■ **What to produce**: Starting at the line containing "The image size is (562, 290)." and ending at the last line of the records, give each line as a row of a Markdown table with the columns Row and Text. Skip blank lines and leave out the pictures.

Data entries
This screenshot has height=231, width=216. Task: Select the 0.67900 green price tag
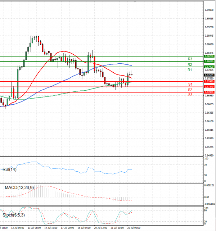point(209,67)
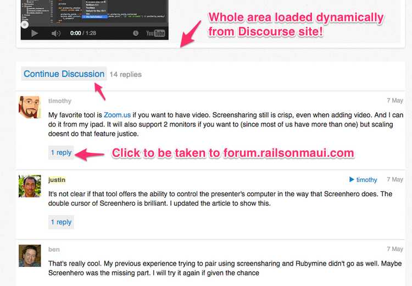The height and width of the screenshot is (286, 412).
Task: Click the video time display 0:00 / 1:28
Action: tap(85, 33)
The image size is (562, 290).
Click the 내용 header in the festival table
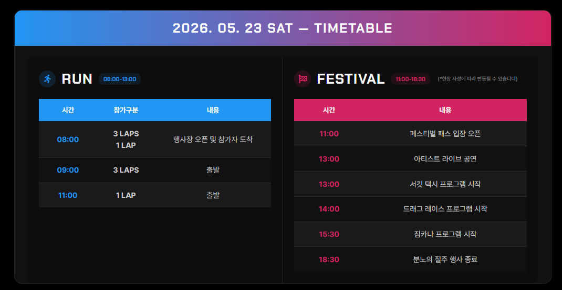click(445, 111)
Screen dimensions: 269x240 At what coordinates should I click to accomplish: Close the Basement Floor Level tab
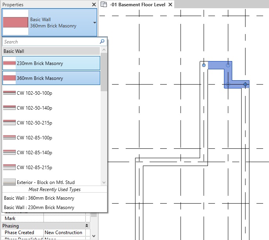pyautogui.click(x=170, y=5)
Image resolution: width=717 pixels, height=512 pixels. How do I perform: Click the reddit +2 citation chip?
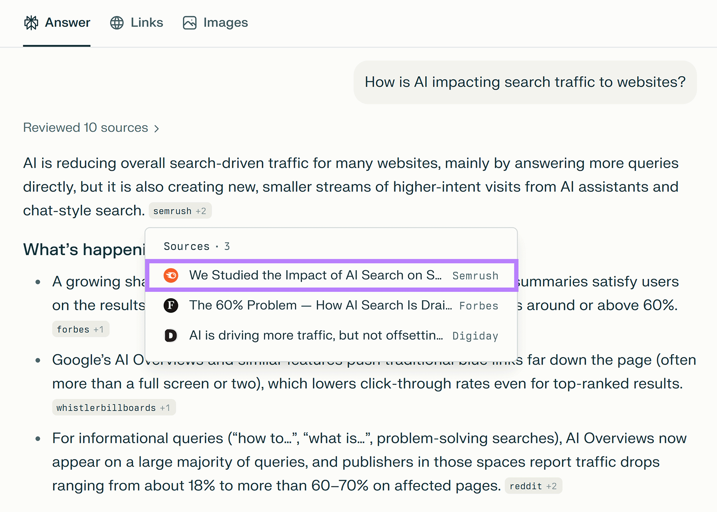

■ **Task solution**:
| Row | Text |
|---|---|
| 1 | The image size is (562, 290). |
| 2 | Click the 내용 header in the festival table |
| 3 | click(445, 111) |
| 4 | Screen dimensions: 269x240 At what coordinates should I click to accomplish: Close the Basement Floor Level tab |
| 5 | pyautogui.click(x=170, y=5) |
| 6 | Image resolution: width=717 pixels, height=512 pixels. How do I perform: Click the reddit +2 citation chip? |